“Thank you,” he said, accepting the cup.
She moved to the door. “I’ll come back in fifteen minutes.”
“Do you have to go?” He held the cup near his dripping chin. “If you can spare the time, I’d appreciate the company.”
Her answer was to sit on the table and fold her hands in her lap.
“Thank you,” he said. He sipped the hot tea, then rested the cup on the edge of the tub. “I’m glad you could see me tonight. I’m taking Covey to Mayville tomorrow, and won’t be back for a week.”
“I’ve not heard of Mayville, but it must be far from here if you’ll be away so long.”
“Just under twenty-five miles. I have a meeting there, and I make several stops along the way to check in with my undersheriff and our deputies.”

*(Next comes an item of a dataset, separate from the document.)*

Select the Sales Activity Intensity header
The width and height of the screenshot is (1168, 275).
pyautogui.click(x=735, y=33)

“I thought Sam Wade was your deputy.”
“He’s my only paid deputy. My other deputies are men who volunteer to act in a legal capacity for their towns. They handle small issues but wire when they need me. Otherwise, I visit them every couple of months.”

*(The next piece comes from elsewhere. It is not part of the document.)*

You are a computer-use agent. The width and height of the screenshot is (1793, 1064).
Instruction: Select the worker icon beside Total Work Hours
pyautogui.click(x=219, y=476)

“Sounds like you spend a lot of time out of town.”
“Not really” He filled his mouth with tea and studied her as he swallowed. “Did it bother you that your husband spent so much time away?”
“No.” Her lashes twitched, but amazingly she didn’t hide her eyes. “I stayed with my mother and my aunts.”
“Where was your father?”
“I don’t know.” She looked down and fiddled with the linens beside her. “Mama said he ran off after I was born, and only came back long enough to sire Adam. After that, he disappeared and broke my mother’s heart.”

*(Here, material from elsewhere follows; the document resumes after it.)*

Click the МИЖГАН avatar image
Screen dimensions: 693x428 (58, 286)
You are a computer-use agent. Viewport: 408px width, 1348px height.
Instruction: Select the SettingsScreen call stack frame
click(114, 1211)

“Is this one of those stories like your aunts invent?” he asked, feeling as skeptical of this story as he’d been of Dahlia’s outlandish tale.
“Adam and I share the same father, although we’ve never met the man. I suspect he’s in prison, but my mother never talked about him. That’s the truth.”
He finished his tea, and set the cup on the stand. “What was your mother like?”
She sighed and shifted her gaze to the stone wall behind his head. “In a word, she was sad. My aunts could make her laugh, but her eyes were always filled with heartache. The only time she seemed at peace was when she tended her roses. She loved them and planted them all around our house. You could smell roses in the air all summer.” Her gaze dropped to his. “In the winter, she wore rose perfume and planted rosebush clippings in our greenhouse.”
“Was Rose a name she gave herself?” he asked, wanting to know more about the woman.
“Her name was Celia Rose, and she was as beautiful as the roses she grew.”
“I wish she were still here for you,” he said quietly, knowing Faith’s pain would ebb but never leave completely.
She acknowledged his comment with a small nod, but the sadness in her face made him want to hold her against his chest and comfort her. Not that he’d be able to restrict himself to that noble impulse for more than a minute, but he’d try.
“I lost my father thirteen years ago to a disease that sucked the life out of him.” Duke could usually talk about his father, but not about his death, which was why it surprised him that he was confessing to Faith. “When I was a boy, my dad was strong and had a laugh that filled the house. By the time I turned seventeen, he couldn’t even feed himself. He died before I turned eighteen.”
“I’m so sorry,” she said, her voice barely above a whisper. “How awful for you and your family”
They fell silent, and he searched her eyes for whatever she was hiding from him. Maybe it was only heartache.
“It’s growing late.” She stood and shook open a large towel. “We should treat your shoulder now.”
Did she know it was too painful for him to converse during his treatment? Is that why she was standing beside the tub with a towel in her arms? He wanted to linger in the bath and talk to her, but her drawn face and dark eyes suggested she needed sleep.
He stood and took the towel she handed to him, but purposely caught her hands in the folds of soft cotton. Standing in the tub made him several inches taller than her. “Why don’t we skip my treatment tonight? I’ll leave so you can enjoy the bath before going to bed.”
She gazed up at him, her eyes startled and uncertain. “You need your treatment.”
“I’ll stretch when I get home,” he argued.